[Extracted records]
────────────────────
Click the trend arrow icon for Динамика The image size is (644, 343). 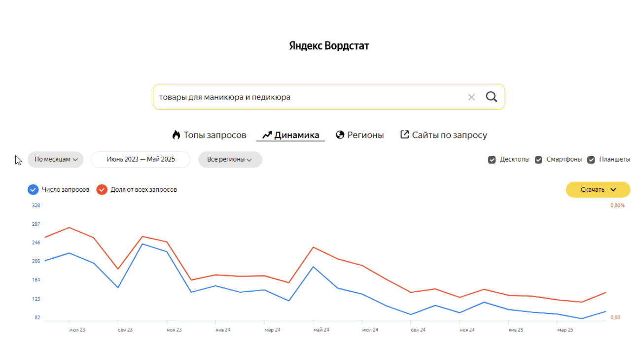(x=267, y=135)
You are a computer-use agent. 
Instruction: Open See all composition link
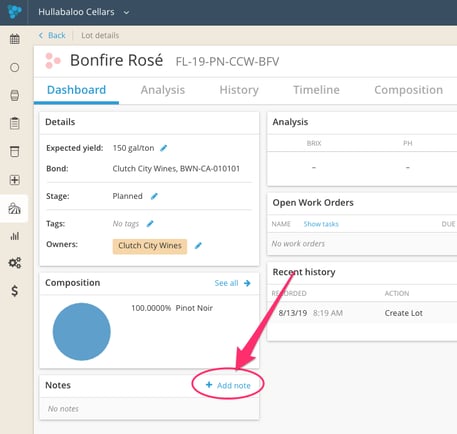click(232, 283)
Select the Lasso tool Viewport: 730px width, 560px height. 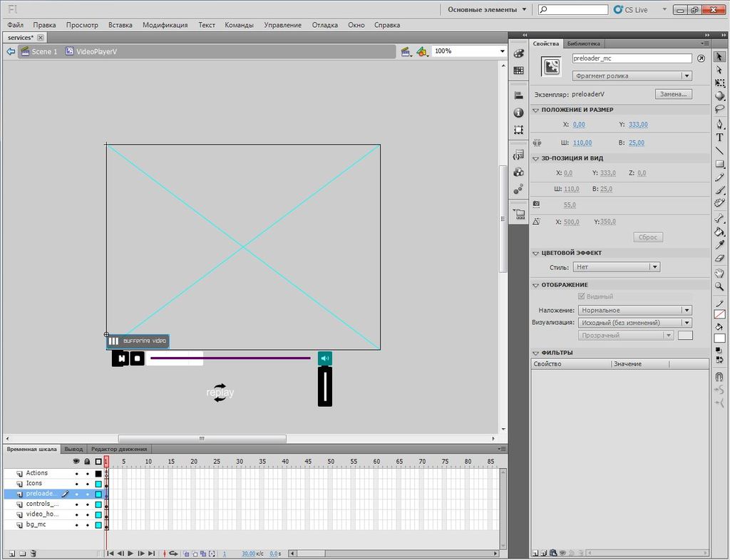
────────────────────
#### Work item
Pictures stay out. Return exactly the lines from the one with "You are a computer-use agent." through the last line of the data.

#### Task answer
You are a computer-use agent. 
Instruction: Open See all composition link
click(232, 283)
Select the Lasso tool Viewport: 730px width, 560px height. 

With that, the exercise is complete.